(Supplied text):
Public and private limited companies will soon be able to choose a model entailing an Executive Board and a Supervisory Board (dualistic model) or the so-called 'one-tier' or monistic management model.
Then roles within a firm's management can be shared among executive and non-executive directors. The role of Chairman of the Board may only be appointed to a non-executive director. Businesses falling under the so-called structure regulations and therefore being obliged by law to have a Supervisory Board will also get the opportunity to choose a monistic management model. Incidentally, in such a case supervision remains compulsory, but not in the form of a Supervisory Board.

In the monistic model, directors get more information, and receive it sooner, than supervisory directors, whether or not they are occupied with the general line or (also) with the executive board. In addition to this, regulations have been introduced for the liability of directors in the event of improper management, and for the consequences of a conflict of interests within the management and the Supervisory Board for the company's decision-making. If a director or supervisory director has a personal interest that conflicts with the interest of the company, then the basic principle is that that person does not participate in the decision-making process.

By means of these regulations, the cabinet wishes to increase the practicability of public and private limited companies in national and international business relationships. The competition of legal forms abroad is significant. Another factor is the European Court of Justice. With a degree of regularity, the rulings made by this court emphasize the right to freedom of establishment for companies and investors who wish to use foreign legal forms, in which (even) corporate law is not allowed to impose restrictions.

(Stored records):

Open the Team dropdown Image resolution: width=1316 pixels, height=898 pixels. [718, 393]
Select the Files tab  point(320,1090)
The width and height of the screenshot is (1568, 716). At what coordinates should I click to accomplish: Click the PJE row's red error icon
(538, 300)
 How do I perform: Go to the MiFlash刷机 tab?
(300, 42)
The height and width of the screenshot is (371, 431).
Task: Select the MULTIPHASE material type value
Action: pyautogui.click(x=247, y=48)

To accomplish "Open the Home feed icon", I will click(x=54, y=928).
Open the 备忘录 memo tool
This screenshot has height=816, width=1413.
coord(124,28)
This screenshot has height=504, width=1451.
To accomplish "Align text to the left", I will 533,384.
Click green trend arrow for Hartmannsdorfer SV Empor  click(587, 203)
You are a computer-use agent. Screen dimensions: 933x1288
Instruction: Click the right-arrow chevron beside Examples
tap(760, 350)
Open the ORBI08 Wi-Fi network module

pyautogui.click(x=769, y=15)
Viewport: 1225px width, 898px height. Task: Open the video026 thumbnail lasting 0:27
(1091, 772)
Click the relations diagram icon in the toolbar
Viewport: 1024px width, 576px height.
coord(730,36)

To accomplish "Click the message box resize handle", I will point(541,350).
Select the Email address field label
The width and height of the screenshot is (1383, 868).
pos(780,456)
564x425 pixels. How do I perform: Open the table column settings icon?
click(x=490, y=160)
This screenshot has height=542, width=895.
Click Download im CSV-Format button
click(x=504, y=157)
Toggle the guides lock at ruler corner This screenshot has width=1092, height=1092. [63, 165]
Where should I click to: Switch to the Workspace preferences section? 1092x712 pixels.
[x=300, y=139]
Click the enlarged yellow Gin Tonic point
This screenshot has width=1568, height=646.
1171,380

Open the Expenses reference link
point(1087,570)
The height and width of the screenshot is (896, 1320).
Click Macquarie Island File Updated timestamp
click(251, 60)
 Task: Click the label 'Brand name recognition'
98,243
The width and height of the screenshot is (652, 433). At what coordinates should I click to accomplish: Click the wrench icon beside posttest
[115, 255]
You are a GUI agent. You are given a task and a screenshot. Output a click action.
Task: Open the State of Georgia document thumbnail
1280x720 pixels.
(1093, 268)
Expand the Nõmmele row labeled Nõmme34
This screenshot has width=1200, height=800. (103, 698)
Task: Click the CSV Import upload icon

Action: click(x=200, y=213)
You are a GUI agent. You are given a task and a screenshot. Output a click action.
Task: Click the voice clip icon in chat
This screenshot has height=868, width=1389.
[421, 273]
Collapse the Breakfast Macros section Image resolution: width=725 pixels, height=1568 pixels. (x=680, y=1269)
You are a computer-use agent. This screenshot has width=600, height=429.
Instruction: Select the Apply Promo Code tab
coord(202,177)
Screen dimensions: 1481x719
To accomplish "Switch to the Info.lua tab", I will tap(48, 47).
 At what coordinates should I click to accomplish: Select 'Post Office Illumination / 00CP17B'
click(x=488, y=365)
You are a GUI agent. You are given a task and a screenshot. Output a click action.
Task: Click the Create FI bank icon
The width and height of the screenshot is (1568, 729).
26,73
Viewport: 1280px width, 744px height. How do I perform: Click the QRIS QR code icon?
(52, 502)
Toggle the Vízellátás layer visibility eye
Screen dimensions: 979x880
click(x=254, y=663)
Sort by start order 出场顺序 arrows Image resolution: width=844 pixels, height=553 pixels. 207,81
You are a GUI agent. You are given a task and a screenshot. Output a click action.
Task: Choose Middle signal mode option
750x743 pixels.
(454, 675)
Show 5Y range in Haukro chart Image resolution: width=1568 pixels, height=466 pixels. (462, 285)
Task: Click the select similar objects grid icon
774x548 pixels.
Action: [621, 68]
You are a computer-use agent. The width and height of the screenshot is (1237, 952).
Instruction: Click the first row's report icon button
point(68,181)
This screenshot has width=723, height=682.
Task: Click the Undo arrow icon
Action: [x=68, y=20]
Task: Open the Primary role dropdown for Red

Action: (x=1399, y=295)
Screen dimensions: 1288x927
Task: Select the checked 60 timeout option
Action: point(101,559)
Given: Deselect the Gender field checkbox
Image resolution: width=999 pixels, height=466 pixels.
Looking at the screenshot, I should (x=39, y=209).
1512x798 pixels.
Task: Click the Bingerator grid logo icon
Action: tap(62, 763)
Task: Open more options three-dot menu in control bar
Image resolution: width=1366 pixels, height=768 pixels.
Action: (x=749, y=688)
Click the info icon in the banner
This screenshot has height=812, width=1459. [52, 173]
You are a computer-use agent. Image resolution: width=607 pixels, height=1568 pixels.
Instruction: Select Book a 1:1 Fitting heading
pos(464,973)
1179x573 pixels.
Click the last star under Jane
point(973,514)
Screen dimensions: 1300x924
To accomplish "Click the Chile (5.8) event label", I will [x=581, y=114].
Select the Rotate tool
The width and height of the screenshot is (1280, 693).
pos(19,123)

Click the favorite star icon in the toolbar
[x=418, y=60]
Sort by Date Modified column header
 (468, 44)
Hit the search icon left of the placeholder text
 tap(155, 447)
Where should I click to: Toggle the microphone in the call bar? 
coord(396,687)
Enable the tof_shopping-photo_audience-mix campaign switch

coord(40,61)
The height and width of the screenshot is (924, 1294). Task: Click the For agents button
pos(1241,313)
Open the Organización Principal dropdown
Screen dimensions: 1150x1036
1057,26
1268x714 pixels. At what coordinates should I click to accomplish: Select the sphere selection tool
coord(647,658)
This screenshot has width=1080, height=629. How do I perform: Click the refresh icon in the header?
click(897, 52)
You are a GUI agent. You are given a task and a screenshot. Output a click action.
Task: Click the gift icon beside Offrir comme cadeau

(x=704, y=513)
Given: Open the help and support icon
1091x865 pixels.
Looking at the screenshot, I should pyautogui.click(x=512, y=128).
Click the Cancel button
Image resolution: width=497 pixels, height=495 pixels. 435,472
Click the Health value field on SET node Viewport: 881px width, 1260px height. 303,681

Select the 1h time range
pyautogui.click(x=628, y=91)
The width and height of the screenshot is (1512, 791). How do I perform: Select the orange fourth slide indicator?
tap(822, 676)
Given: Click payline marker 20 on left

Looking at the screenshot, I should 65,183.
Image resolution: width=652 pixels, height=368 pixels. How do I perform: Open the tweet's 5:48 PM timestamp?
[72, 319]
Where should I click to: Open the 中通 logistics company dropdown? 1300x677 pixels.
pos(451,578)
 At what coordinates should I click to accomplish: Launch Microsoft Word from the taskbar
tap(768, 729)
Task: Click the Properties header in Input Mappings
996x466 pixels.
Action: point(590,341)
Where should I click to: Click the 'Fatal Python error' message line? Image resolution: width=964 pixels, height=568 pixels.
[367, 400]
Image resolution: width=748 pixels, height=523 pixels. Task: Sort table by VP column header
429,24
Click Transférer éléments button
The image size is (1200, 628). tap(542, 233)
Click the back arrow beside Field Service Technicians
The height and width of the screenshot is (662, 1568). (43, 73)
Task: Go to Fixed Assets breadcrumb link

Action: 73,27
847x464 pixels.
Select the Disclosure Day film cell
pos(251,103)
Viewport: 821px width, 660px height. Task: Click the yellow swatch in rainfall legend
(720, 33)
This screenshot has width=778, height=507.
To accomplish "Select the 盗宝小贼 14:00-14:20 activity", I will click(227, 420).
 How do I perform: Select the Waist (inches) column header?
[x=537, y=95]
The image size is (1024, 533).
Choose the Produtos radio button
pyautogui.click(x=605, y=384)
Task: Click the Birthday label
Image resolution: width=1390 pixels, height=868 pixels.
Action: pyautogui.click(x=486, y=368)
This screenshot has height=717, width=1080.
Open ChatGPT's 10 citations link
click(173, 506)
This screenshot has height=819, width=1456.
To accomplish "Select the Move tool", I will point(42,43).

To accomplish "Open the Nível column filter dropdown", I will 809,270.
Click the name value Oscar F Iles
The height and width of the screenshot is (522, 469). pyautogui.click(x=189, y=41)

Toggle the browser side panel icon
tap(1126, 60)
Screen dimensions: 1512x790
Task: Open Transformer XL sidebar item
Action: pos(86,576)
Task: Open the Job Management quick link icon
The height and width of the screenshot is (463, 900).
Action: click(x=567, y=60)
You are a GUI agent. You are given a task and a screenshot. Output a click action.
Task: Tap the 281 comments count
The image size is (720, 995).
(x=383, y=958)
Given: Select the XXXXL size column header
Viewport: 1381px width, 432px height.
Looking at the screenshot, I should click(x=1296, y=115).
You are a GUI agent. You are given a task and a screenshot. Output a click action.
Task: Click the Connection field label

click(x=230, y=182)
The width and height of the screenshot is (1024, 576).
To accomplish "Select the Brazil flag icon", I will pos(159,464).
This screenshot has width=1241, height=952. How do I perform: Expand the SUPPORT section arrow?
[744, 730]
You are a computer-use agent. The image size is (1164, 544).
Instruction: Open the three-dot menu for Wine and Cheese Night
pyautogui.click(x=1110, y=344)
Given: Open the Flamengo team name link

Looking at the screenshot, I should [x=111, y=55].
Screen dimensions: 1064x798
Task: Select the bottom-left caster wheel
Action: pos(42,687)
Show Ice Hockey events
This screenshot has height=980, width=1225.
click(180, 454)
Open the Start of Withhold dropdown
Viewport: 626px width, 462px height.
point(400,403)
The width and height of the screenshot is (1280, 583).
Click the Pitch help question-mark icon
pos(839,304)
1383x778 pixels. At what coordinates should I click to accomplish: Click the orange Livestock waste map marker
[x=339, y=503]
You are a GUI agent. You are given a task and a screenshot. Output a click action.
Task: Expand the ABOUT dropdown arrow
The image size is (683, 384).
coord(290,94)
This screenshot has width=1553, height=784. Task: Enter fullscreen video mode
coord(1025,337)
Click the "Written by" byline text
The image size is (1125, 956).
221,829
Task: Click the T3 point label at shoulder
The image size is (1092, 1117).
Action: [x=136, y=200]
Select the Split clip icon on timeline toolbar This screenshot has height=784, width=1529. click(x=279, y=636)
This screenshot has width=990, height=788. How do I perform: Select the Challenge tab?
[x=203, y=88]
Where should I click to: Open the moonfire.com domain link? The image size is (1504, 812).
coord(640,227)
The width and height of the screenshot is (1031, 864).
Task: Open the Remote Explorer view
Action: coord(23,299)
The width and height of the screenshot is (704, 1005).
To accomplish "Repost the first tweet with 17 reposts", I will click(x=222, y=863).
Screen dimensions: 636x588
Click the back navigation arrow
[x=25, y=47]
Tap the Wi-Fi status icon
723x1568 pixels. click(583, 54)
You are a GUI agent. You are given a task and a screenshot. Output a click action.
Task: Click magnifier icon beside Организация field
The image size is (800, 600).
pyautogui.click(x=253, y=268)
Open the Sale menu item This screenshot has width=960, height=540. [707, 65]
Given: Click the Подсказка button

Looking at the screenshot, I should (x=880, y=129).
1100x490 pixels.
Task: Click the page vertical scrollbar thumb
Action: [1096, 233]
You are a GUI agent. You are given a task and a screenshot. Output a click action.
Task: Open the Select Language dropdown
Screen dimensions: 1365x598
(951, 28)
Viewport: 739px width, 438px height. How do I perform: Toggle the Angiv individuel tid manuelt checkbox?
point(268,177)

(Problem set):
1 > Answer these questions using the management-model text:
(a) To whom may the role of Chairman of the Board be appointed?
(b) When a director has a personal interest that conflicts with the company's interest, what is the basic principle?
(c) What does the cabinet wish to increase by means of these regulations?
2 > Retype the management-model text from "By means of" up to and including "to impose restrictions.".
3 > Decide whether each statement agrees with the management-model text, and support each answer with the deciding words of the text:
(a) Businesses obliged by law to have a Supervisory Board cannot choose the monistic model.
(b) In the monistic model, directors receive more information, and receive it sooner, than supervisory directors.
(c) Competition from legal forms abroad is described as minor.
The records were taken from a separate source.

(Answers to the exercises):
1 >
(a) Only a non-executive director.
(b) That person does not participate in the decision-making process.
(c) The practicability of public and private limited companies in national and international business relationships.

2 >
By means of these regulations, the cabinet wishes to increase the practicability of public and private limited companies in national and international business relationships. The competition of legal forms abroad is significant. Another factor is the European Court of Justice. With a degree of regularity, the rulings made by this court emphasize the right to freedom of establishment for companies and investors who wish to use foreign legal forms, in which (even) corporate law is not allowed to impose restrictions.

3 >
(a) No: "Businesses falling under the so-called structure regulations and therefore being obliged by law to have a Supervisory Board will also get the opportunity to choose a monistic management model."
(b) Yes: "In the monistic model, directors get more information, and receive it sooner, than supervisory directors"
(c) No: "The competition of legal forms abroad is significant."